Bojan Zavišić (Serbian Cyrillic: Бојан Завишић; born 9 August 1979) is a Serbian retired footballer.

==Club career==
Zavišić was promoted to the first team of Partizan in the 2002–03 campaign, previously playing for their satellite club Teleoptik. After winning the national championship in his first season with Partizan, Zavišić was also part of the squad that qualified for the group stage of the 2003–04 UEFA Champions League.
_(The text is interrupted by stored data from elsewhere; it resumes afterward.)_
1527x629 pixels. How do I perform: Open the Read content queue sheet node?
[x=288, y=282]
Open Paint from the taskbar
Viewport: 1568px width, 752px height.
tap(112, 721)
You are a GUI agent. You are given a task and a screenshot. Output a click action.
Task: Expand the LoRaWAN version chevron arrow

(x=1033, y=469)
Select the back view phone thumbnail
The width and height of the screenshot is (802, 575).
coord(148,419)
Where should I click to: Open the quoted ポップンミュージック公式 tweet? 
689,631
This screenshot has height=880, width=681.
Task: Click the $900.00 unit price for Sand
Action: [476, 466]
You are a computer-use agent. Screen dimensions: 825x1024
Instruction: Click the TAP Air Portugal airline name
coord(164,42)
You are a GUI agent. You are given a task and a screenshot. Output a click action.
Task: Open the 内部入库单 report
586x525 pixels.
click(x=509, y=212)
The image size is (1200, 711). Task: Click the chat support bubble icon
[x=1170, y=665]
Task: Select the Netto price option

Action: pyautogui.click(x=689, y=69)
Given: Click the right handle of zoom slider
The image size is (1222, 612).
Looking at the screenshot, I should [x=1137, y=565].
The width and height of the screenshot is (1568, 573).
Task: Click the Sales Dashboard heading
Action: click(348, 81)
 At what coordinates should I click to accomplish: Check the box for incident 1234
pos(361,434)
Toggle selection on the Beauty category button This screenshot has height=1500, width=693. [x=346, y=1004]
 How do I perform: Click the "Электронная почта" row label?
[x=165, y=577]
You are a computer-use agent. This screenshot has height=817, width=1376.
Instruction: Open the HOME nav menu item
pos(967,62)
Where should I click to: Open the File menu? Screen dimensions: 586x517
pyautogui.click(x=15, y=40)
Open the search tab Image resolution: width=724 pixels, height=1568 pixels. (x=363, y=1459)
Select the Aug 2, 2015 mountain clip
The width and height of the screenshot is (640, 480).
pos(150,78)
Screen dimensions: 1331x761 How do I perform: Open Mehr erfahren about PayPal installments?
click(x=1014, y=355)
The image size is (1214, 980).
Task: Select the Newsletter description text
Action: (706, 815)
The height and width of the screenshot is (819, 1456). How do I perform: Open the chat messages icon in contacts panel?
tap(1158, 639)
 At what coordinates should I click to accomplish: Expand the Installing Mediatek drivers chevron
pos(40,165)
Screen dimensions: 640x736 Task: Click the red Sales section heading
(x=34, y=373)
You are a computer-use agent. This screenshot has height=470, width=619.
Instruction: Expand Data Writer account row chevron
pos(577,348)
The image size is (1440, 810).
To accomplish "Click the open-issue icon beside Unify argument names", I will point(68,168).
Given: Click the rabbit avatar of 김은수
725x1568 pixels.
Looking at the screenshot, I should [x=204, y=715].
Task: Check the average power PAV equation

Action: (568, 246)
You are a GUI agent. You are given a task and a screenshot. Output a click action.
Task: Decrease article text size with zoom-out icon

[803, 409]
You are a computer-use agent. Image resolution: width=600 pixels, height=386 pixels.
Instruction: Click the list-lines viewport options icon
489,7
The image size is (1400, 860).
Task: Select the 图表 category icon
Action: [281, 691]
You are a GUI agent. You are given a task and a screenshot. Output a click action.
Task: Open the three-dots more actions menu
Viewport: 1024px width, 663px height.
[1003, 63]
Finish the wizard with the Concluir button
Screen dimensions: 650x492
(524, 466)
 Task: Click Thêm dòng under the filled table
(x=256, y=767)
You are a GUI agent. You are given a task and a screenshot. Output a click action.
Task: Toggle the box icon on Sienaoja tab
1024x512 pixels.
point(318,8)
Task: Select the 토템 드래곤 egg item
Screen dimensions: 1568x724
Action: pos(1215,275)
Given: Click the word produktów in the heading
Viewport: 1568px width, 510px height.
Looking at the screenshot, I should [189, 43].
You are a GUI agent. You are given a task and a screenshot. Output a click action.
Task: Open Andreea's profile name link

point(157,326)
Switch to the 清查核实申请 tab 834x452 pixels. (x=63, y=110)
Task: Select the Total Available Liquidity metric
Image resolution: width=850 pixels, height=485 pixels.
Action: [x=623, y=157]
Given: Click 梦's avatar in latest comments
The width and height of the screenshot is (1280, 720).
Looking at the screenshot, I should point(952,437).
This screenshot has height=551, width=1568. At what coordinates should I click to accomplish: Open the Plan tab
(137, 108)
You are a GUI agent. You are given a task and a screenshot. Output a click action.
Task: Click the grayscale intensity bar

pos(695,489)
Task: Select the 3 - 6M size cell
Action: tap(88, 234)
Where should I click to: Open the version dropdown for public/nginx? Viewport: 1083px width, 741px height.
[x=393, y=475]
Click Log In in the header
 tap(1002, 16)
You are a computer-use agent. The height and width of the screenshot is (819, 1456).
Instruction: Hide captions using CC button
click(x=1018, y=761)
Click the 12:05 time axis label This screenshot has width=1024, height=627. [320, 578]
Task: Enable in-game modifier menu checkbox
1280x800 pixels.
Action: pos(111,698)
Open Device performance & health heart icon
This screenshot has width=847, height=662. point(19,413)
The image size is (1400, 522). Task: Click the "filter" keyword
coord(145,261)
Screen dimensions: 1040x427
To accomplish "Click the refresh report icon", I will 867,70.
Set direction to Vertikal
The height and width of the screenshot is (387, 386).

In the 2004 winter transfer window, Zavišić was loaned to Sutjeska Nikšić until the end of the 2003–04 season. Zavišić also played with Banat Zrenjanin, Smederevo and Čukarički in the Serbian SuperLiga. Zavišić last played for Okzhetpes during the 2010 Kazakhstan Premier League.

==Honours==
- Partizan
- First League of Serbia and Montenegro (1): 2002–03

==Personal life==
His father Ilija was also a Partizan player and youth system coach.